购买
下载掌阅APP,畅读海量书库
立即打开
畅读海量书库
扫码下载掌阅APP

第一节
慢性疾病患者的疾痛叙事

社会学家Kathy Charmaz的一项慢性疾病患者的疾痛叙事研究激起了叙事学者对传播体验的兴趣。她在研究中指出:“苦痛是个人的,也是社会的。因为苦痛发生后,会重塑患者的社会关系,限制他们的社交世界。” [1] 医学社会学与医学人类学的疾痛叙事研究引起了传播学界对疾痛的关注,同时基于医患关系中的疾痛叙事研究逐渐兴起。但是,传播学领域的疾痛叙事研究几乎仍然遵循社会学、人类学的一套研究思路,只不过是将研究的视角置于医患传播过程中。因此,笔者决定将疾痛叙事研究的文献回顾不局限于传播学领域,而是包括社会学、医学人类学等相关学科研究在内。

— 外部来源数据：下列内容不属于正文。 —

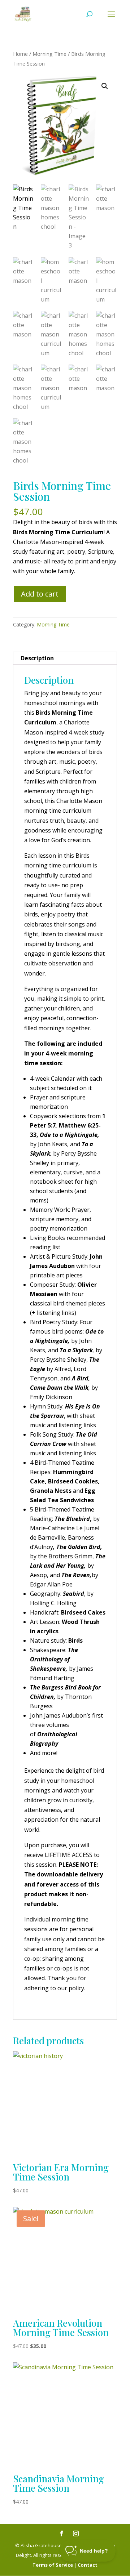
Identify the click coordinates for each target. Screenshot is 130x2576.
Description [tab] (37, 658)
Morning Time (49, 53)
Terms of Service (52, 2565)
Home (20, 53)
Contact (88, 2565)
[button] (104, 86)
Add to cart (39, 594)
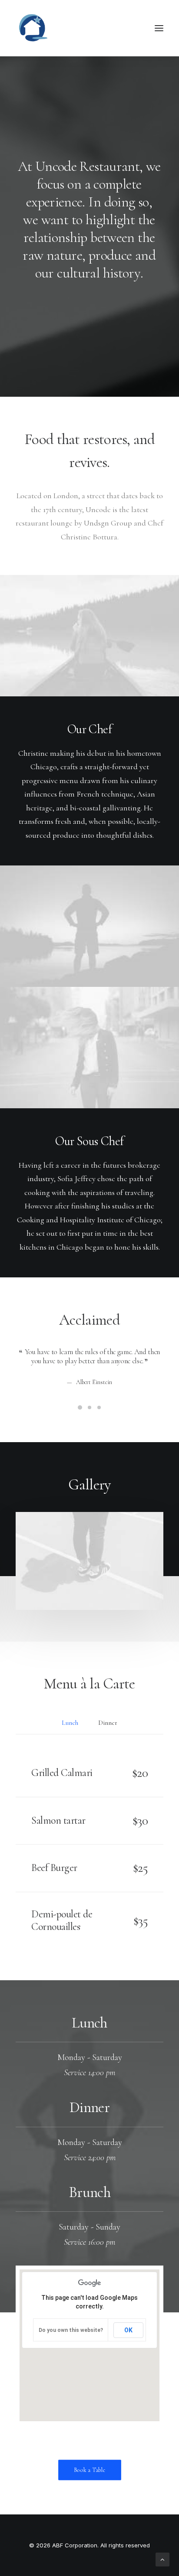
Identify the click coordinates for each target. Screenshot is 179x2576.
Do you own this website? (71, 2330)
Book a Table (90, 2470)
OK (128, 2330)
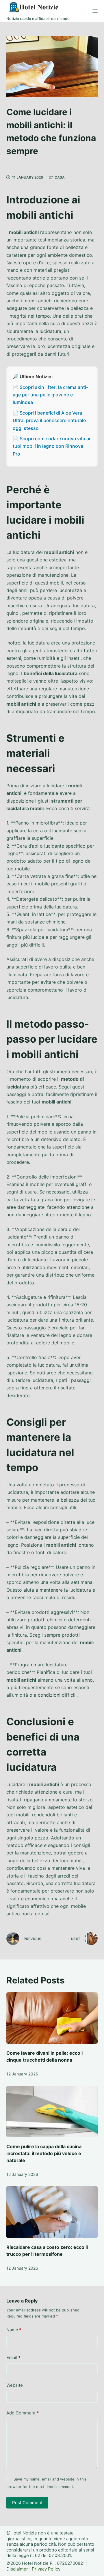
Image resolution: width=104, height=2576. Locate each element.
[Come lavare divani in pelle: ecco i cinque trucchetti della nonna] (52, 2018)
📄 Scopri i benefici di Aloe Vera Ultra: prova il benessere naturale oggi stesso (49, 420)
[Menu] (95, 11)
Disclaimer (17, 2569)
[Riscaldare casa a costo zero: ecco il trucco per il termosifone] (52, 2212)
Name (13, 2330)
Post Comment (27, 2502)
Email (13, 2357)
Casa (60, 177)
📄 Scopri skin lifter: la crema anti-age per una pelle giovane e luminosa (50, 394)
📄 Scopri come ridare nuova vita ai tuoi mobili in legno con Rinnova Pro (51, 446)
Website (14, 2385)
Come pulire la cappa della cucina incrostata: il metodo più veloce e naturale (43, 2153)
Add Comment (22, 2413)
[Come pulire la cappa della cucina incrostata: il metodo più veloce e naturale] (52, 2111)
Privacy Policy (46, 2569)
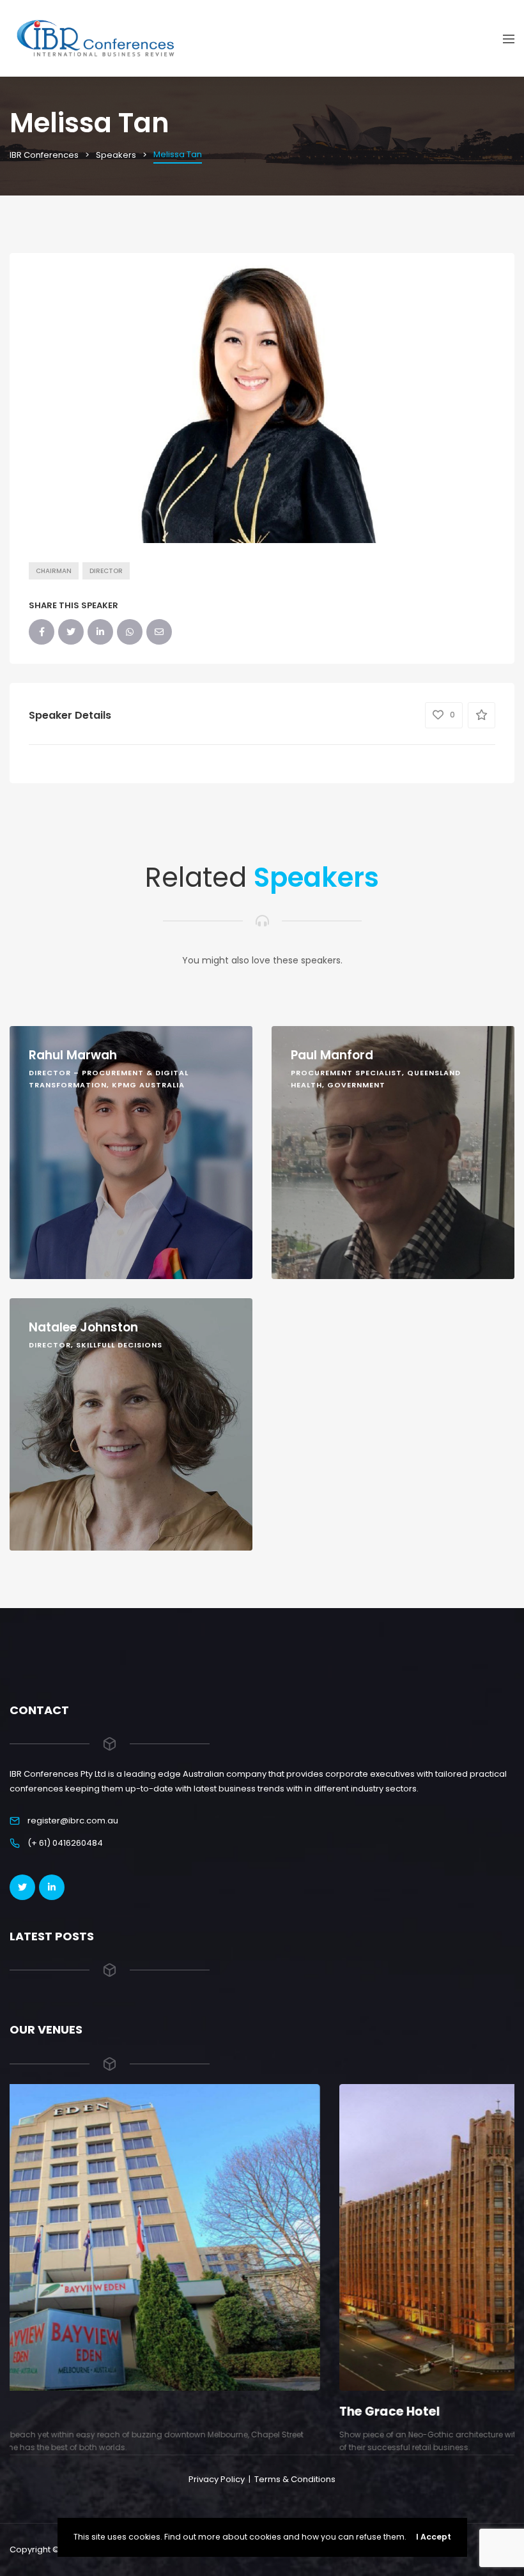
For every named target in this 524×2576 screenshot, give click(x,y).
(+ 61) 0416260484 (65, 1843)
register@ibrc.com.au (72, 1820)
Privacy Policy (217, 2479)
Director (106, 571)
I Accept (433, 2536)
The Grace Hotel (60, 2411)
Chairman (54, 571)
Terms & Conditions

通过对国内外慢性病患病主体的疾痛叙事研究进行回顾和梳理,笔者发现这类研究集中在以下四个方面的研究主题上:1.疾痛叙事的类型;2.叙事中的疾痛多重性;3.不同传播情境下的疾痛叙事;4.疾痛叙事对病患者的功能与意义。

一 疾痛叙事的类型分析

叙事类型就是一个故事的主线,它通常隐藏在故事的情节和某些故事的冲突之中。 [2] 每一个疾病患者的疾痛叙事都会有一个或几个主题,即他们如何定义这段疾痛经历,这段经历的关键词是什么,通过这个叙事主题,我们可以窥见疾病患者的自我身份认知。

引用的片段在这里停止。